Though I am able to expose simpler functions with this setup, I'm unable to get it working for your toolboxes so far unfortunately. Currently, I'm getting this error in trying to import the compiled toolbox:

import cam_bp_lib Traceback (most recent call last): File "", line 1, in ImportError: /home/gsq/anaconda3/envs/shaperecon/lib/python3.6/site-packages/cam_bp_lib.cpython-36m-x86_64-linux-gnu.so: undefined symbol: _ZTIN3c1010TensorImplE

I suspect the main issue has to do with sharing the CUDA library .so to compile with the .cpp file. Do you have any insight about this maybe? Should I try compiling the CUDA code with cuda_extension? Or maybe share the library in this manner https://devtalk.nvidia.com/default/topic/759162/shared-library-separate-compilation-c-c-/ ?
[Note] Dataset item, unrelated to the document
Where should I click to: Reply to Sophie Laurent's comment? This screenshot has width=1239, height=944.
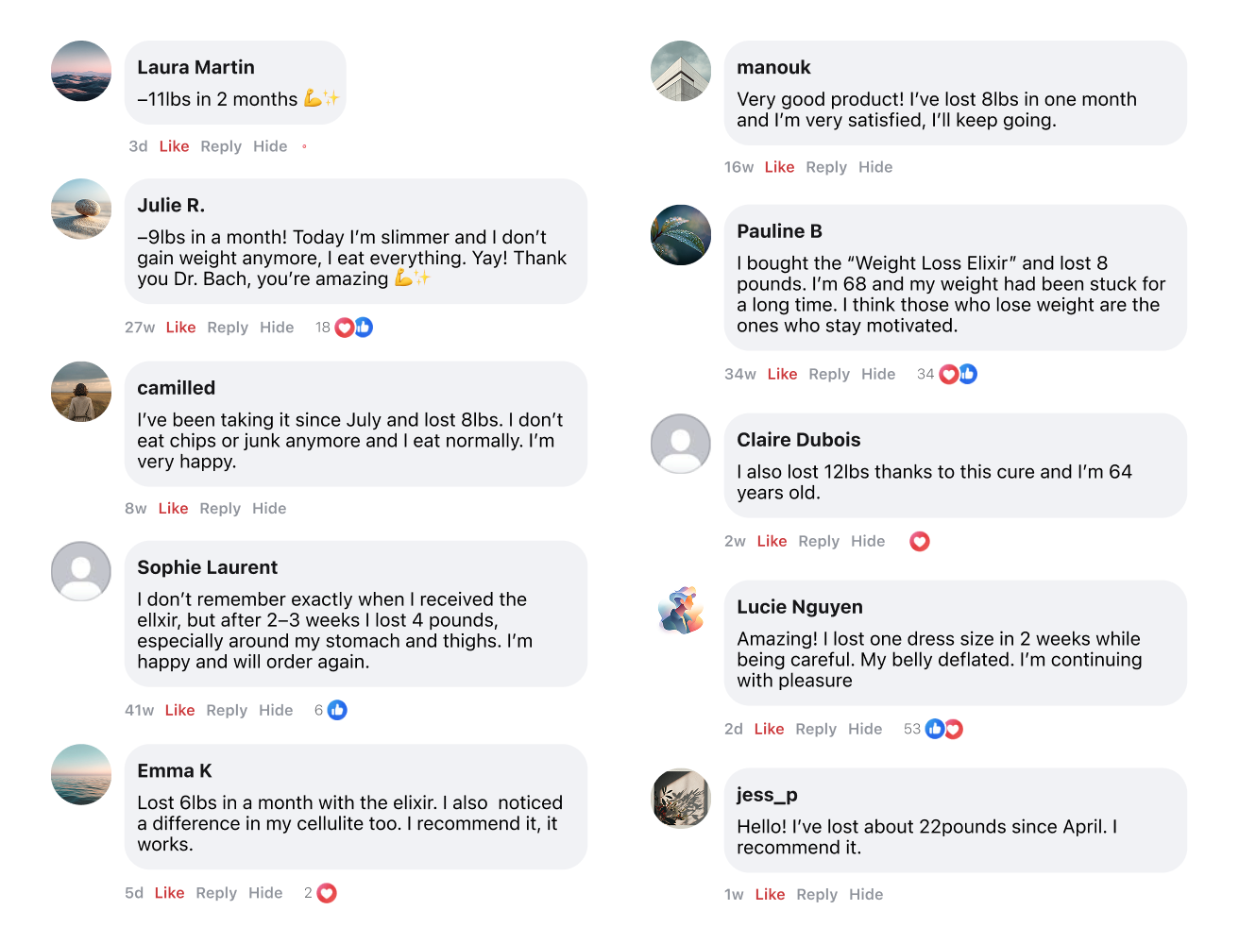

weeoooweeooo avatar Jul 05 '19 07:07 weeoooweeooo

@weeoooweeooo I might have some time to look at this ~~during the weekend~~ next week, my guess is that we also need to add extern_c for the wrapper functions.

I'm not sure if it is still cost efficient to hack it tho; I'll try to overhaul some of those kernels to the current c++ api, and I think some of the ops are already included in the pytorch function sets.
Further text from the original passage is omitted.